Records excerpted from a collection:
+++

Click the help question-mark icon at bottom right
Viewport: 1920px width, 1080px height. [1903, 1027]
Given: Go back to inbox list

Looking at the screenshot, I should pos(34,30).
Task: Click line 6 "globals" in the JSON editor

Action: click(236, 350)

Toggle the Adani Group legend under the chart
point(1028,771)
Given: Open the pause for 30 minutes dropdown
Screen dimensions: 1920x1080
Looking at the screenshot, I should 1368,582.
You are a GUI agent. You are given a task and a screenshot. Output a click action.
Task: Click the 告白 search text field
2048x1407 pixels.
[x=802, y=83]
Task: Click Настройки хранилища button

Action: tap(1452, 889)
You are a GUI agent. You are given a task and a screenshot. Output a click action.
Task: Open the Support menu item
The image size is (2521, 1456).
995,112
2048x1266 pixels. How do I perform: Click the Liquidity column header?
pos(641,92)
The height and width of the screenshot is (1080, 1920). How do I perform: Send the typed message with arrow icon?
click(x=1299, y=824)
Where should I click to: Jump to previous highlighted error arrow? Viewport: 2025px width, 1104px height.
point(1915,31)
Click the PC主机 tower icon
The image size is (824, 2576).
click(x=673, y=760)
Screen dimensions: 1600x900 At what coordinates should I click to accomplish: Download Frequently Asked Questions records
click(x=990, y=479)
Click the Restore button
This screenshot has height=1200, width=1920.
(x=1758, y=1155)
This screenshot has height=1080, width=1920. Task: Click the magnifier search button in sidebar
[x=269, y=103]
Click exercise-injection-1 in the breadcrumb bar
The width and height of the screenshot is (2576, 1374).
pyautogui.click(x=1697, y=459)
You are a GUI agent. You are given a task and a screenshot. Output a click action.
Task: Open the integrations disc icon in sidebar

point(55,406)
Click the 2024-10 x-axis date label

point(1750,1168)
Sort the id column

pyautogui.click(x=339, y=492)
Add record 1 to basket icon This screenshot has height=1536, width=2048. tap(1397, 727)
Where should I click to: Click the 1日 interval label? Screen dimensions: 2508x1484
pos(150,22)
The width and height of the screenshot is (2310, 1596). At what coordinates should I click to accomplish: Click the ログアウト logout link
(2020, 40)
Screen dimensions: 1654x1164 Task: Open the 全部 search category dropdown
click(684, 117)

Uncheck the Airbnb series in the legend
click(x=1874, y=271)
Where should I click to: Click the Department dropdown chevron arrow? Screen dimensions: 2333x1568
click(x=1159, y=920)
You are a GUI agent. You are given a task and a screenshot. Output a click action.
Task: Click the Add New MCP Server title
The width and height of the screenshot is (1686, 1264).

+++

=== EXERCISE INSTRUCTIONS ===
Print out every record again, exactly and in full.

=== ANSWER TO THE PROBLEM ===
Click the help question-mark icon at bottom right
Viewport: 1920px width, 1080px height. [1903, 1027]
Given: Go back to inbox list

Looking at the screenshot, I should pos(34,30).
Task: Click line 6 "globals" in the JSON editor

Action: click(236, 350)

Toggle the Adani Group legend under the chart
point(1028,771)
Given: Open the pause for 30 minutes dropdown
Screen dimensions: 1920x1080
Looking at the screenshot, I should 1368,582.
You are a GUI agent. You are given a task and a screenshot. Output a click action.
Task: Click the 告白 search text field
2048x1407 pixels.
[x=802, y=83]
Task: Click Настройки хранилища button

Action: tap(1452, 889)
You are a GUI agent. You are given a task and a screenshot. Output a click action.
Task: Open the Support menu item
The image size is (2521, 1456).
995,112
2048x1266 pixels. How do I perform: Click the Liquidity column header?
pos(641,92)
The height and width of the screenshot is (1080, 1920). How do I perform: Send the typed message with arrow icon?
click(x=1299, y=824)
Where should I click to: Jump to previous highlighted error arrow? Viewport: 2025px width, 1104px height.
point(1915,31)
Click the PC主机 tower icon
The image size is (824, 2576).
click(x=673, y=760)
Screen dimensions: 1600x900 At what coordinates should I click to accomplish: Download Frequently Asked Questions records
click(x=990, y=479)
Click the Restore button
This screenshot has height=1200, width=1920.
(x=1758, y=1155)
This screenshot has height=1080, width=1920. Task: Click the magnifier search button in sidebar
[x=269, y=103]
Click exercise-injection-1 in the breadcrumb bar
The width and height of the screenshot is (2576, 1374).
pyautogui.click(x=1697, y=459)
You are a GUI agent. You are given a task and a screenshot. Output a click action.
Task: Open the integrations disc icon in sidebar

point(55,406)
Click the 2024-10 x-axis date label

point(1750,1168)
Sort the id column

pyautogui.click(x=339, y=492)
Add record 1 to basket icon This screenshot has height=1536, width=2048. tap(1397, 727)
Where should I click to: Click the 1日 interval label? Screen dimensions: 2508x1484
pos(150,22)
The width and height of the screenshot is (2310, 1596). At what coordinates should I click to accomplish: Click the ログアウト logout link
(2020, 40)
Screen dimensions: 1654x1164 Task: Open the 全部 search category dropdown
click(684, 117)

Uncheck the Airbnb series in the legend
click(x=1874, y=271)
Where should I click to: Click the Department dropdown chevron arrow? Screen dimensions: 2333x1568
click(x=1159, y=920)
You are a GUI agent. You are given a task and a screenshot. Output a click action.
Task: Click the Add New MCP Server title
The width and height of the screenshot is (1686, 1264).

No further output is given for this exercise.